Originally published January 17 2005
Material can harness radiant solar energy
by Mike Adams, the Health Ranger, NaturalNews Editor
University of Toronto researchers have developed a new material capable of harnessing 30% of the sun’s radiant energy, compared with the 6% that plastic solar cells can harness today. It could make digital cameras sensitive enough to work in the dark, and it could help in providing renewable energy. The material employs semiconductor crystals so small they remain suspended in common solvents and can be sprayed on a surface.
Imagine a home with "smart" walls responsive to the environment in the room, a digital camera sensitive enough to work in the dark, or clothing with the capacity to turn the sun's power into electrical energy.
Researchers at University of Toronto have invented an infrared-sensitive material that could shortly turn these possibilities into realities.
The particle is six nanometers -- billionths of a meter -- in diameter.
Such nanoparticles were suspended in a solvent and dried like paint to make a large-area device.
In a paper to be published on the Nature Materials website Jan. 9, senior author Professor Ted Sargent, Nortel Networks -- Canada Research Chair in Emerging Technologies at U of T's Department of Electrical and Computer Engineering, and his team report on their achievement in tailoring matter to harvest the sun's invisible rays.
"We made particles from semiconductor crystals which were exactly two, three or four nanometres in size.
The nanoparticles were so small they remained dispersed in everyday solvents just like the particles in paint," explains Sargent.
Existing technology has given us solution-processible, light-sensitive materials that have made large, low-cost solar cells, displays, and sensors possible, but these materials have so far only worked in the visible light spectrum, says Sargent.
Flexible, roller-processed solar cells have the potential to harness the sun's power, but efficiency, flexibility and cost are going to determine how that potential becomes practice, says Josh Wolfe, Managing Partner and nanotechnology venture capital investor at Lux Capital in Manhattan.
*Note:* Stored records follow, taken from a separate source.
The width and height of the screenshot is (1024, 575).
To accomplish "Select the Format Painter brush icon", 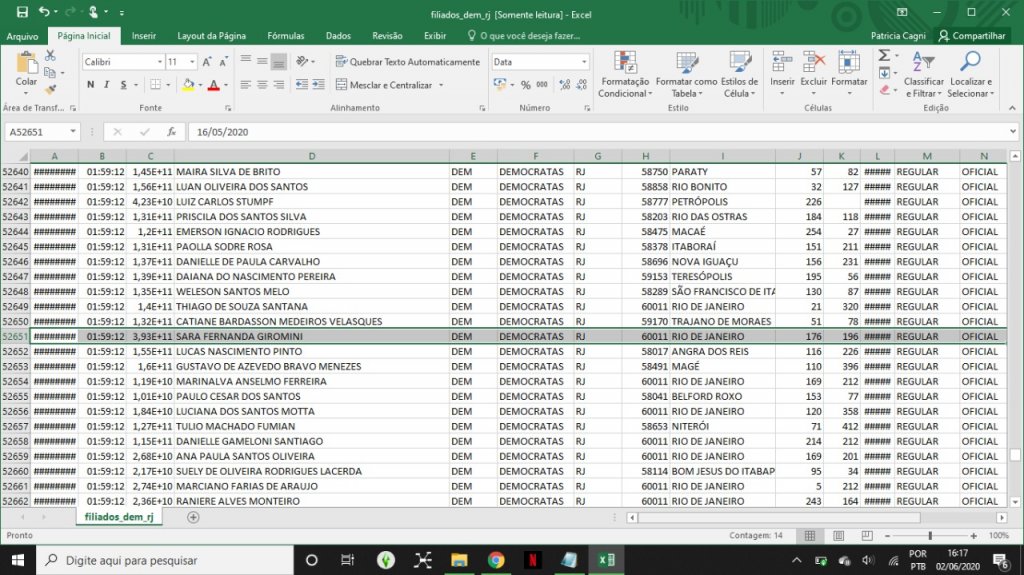I will click(49, 89).
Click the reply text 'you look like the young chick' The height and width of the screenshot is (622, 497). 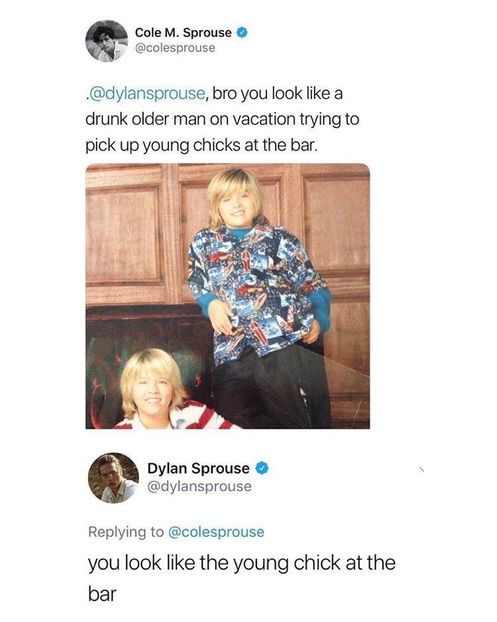click(214, 564)
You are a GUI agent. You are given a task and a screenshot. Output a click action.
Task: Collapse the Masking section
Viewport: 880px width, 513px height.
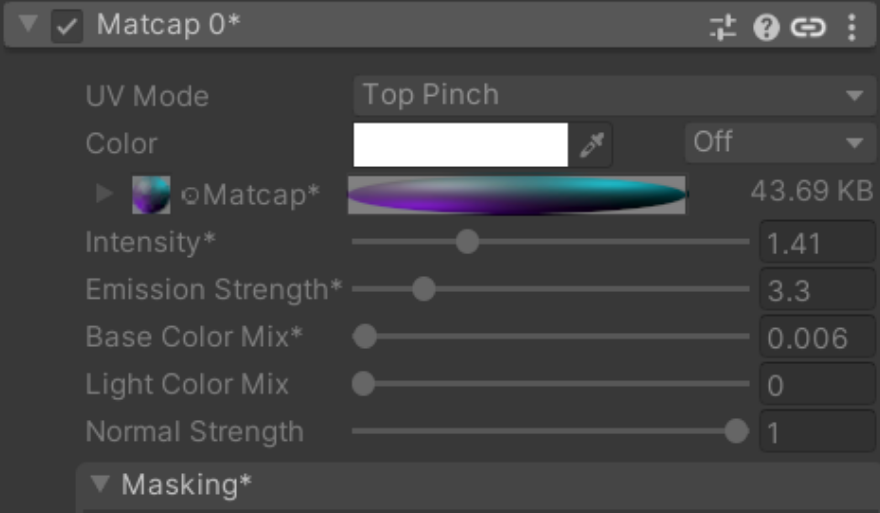pyautogui.click(x=100, y=484)
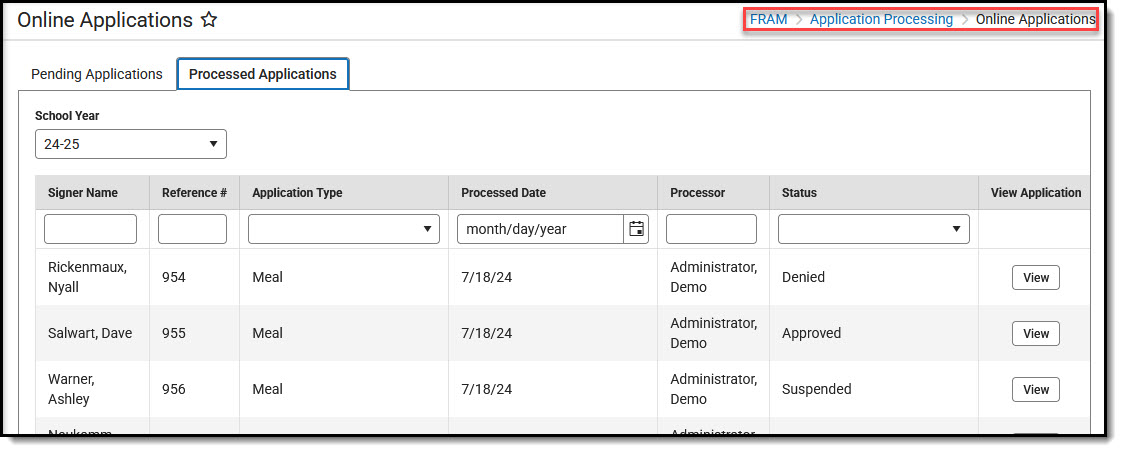Sort by the Status column header
The height and width of the screenshot is (452, 1122).
coord(799,193)
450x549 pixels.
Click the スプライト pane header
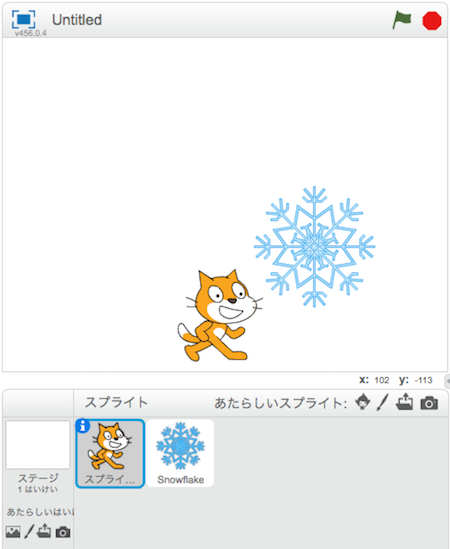[117, 403]
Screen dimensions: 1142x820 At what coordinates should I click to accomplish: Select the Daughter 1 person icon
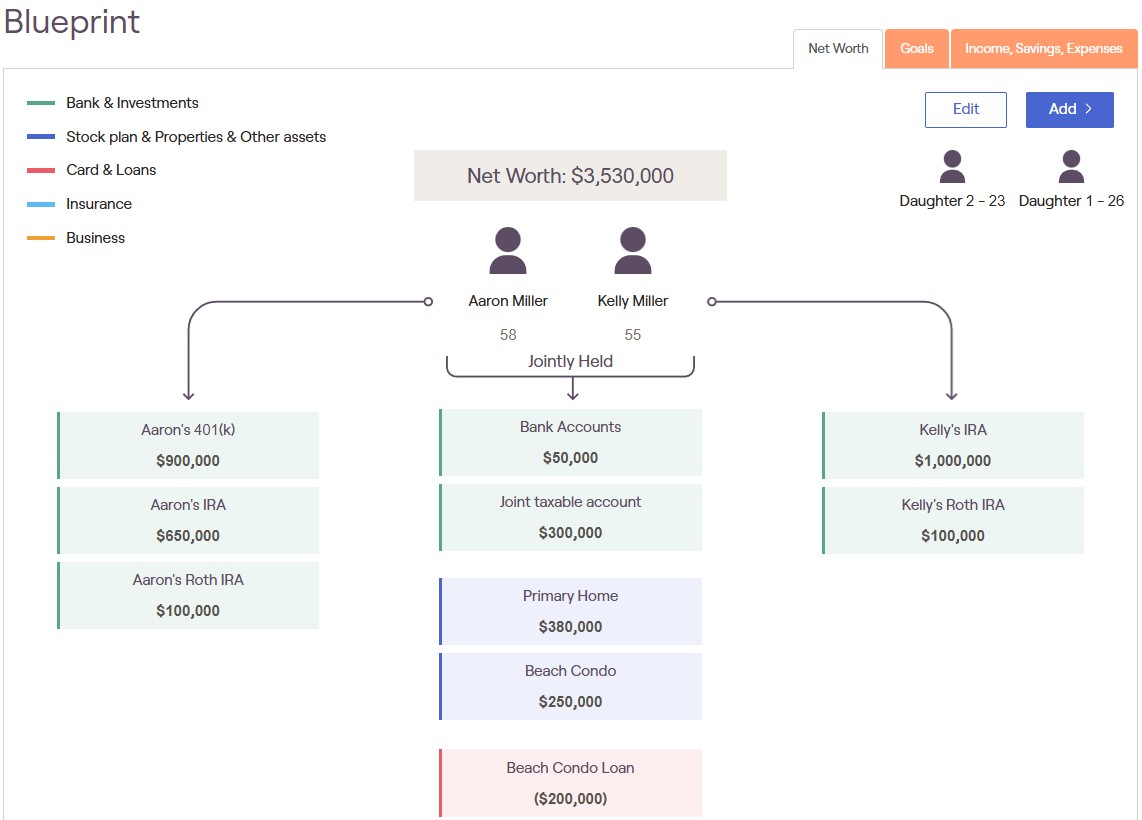click(1071, 167)
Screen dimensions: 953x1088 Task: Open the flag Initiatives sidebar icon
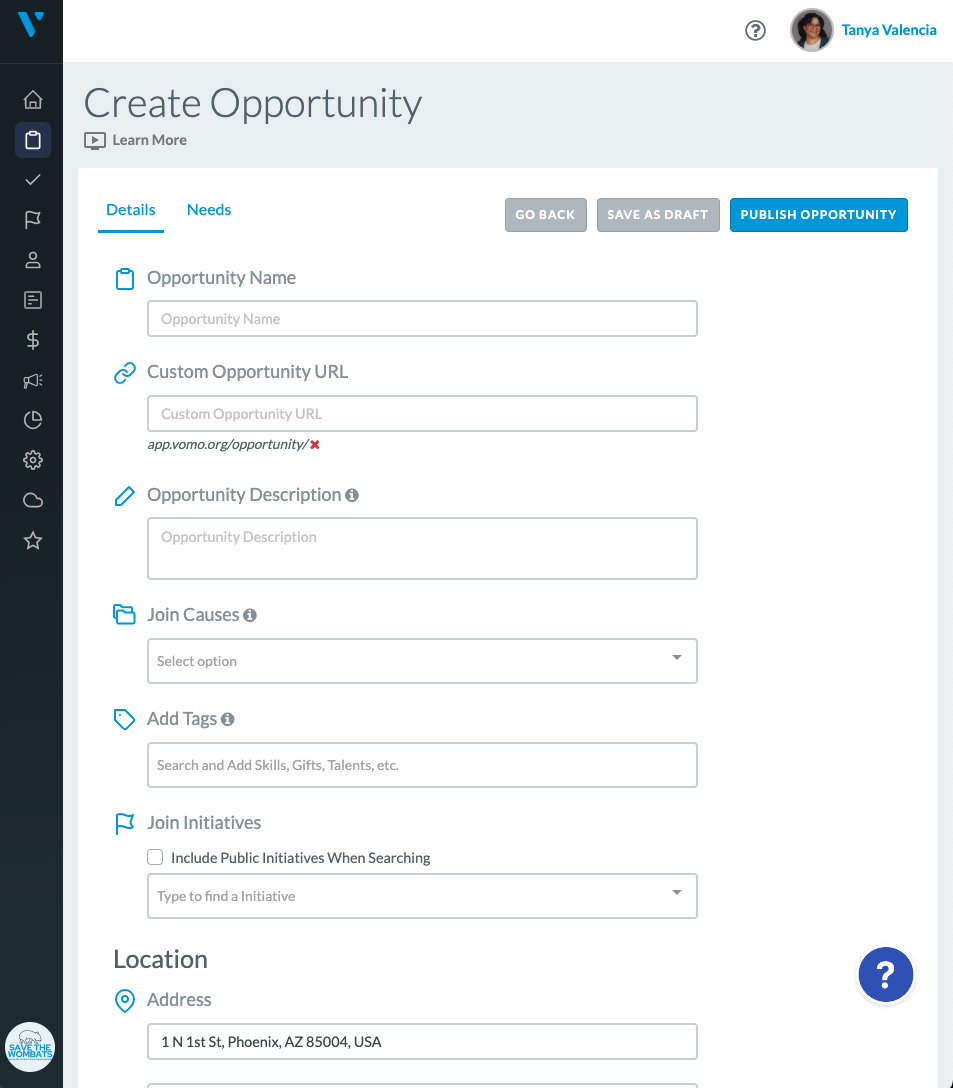pyautogui.click(x=33, y=220)
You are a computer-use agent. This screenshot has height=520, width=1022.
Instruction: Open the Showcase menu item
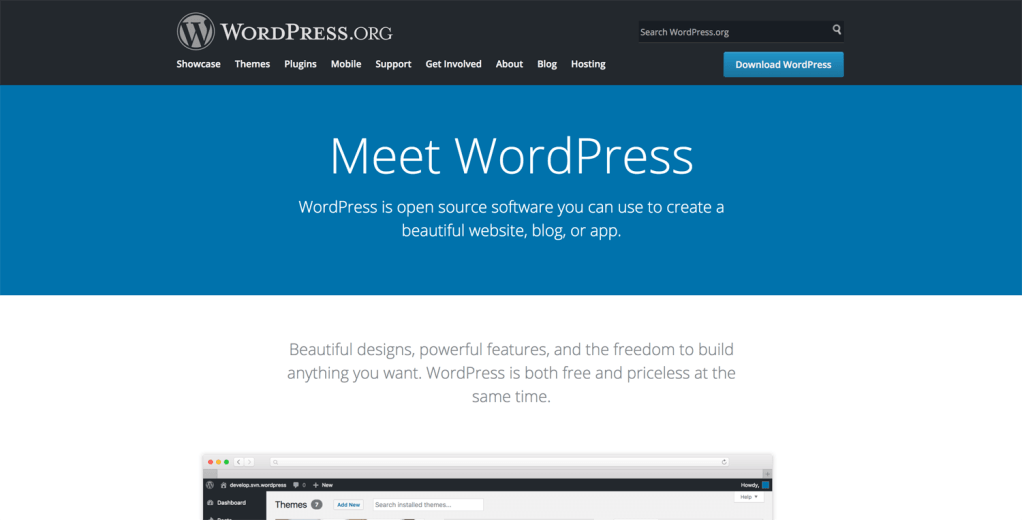point(198,64)
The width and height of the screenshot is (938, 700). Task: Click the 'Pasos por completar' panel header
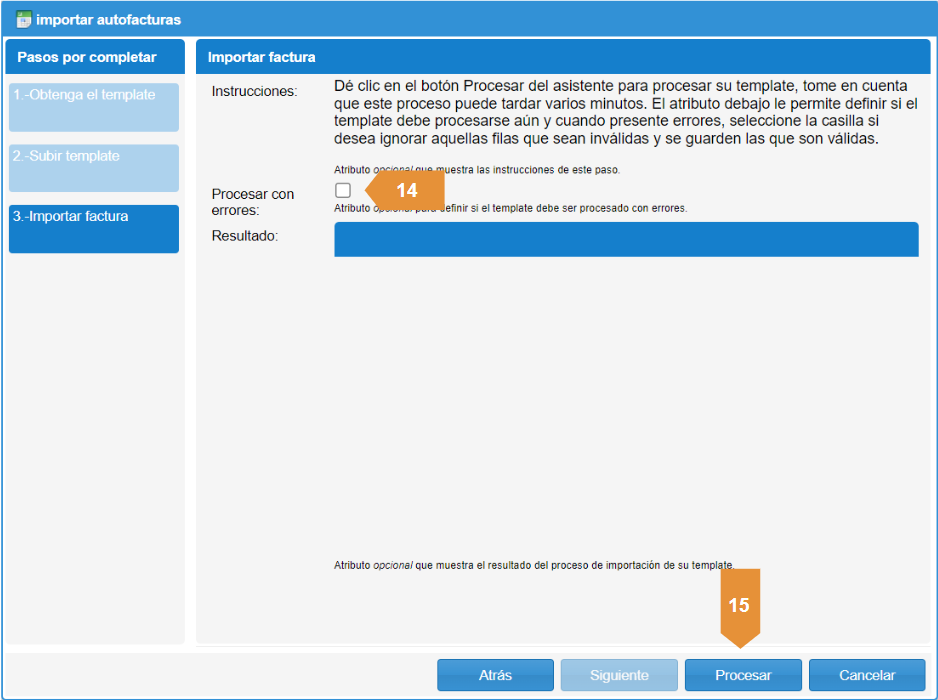click(87, 57)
The research was supported in part by the Government of Ontario through Materials and Manufacturing Ontario, a division of the Ontario Centres of Excellence; the Natural Sciences and Engineering Research Council of Canada through its Collaborative Research and Development Program; Nortel Networks; the Canada Foundation for Innovation; the Ontario Innovation Trust; the Canada Research Chairs Programme; and the Ontario Graduate Scholarship.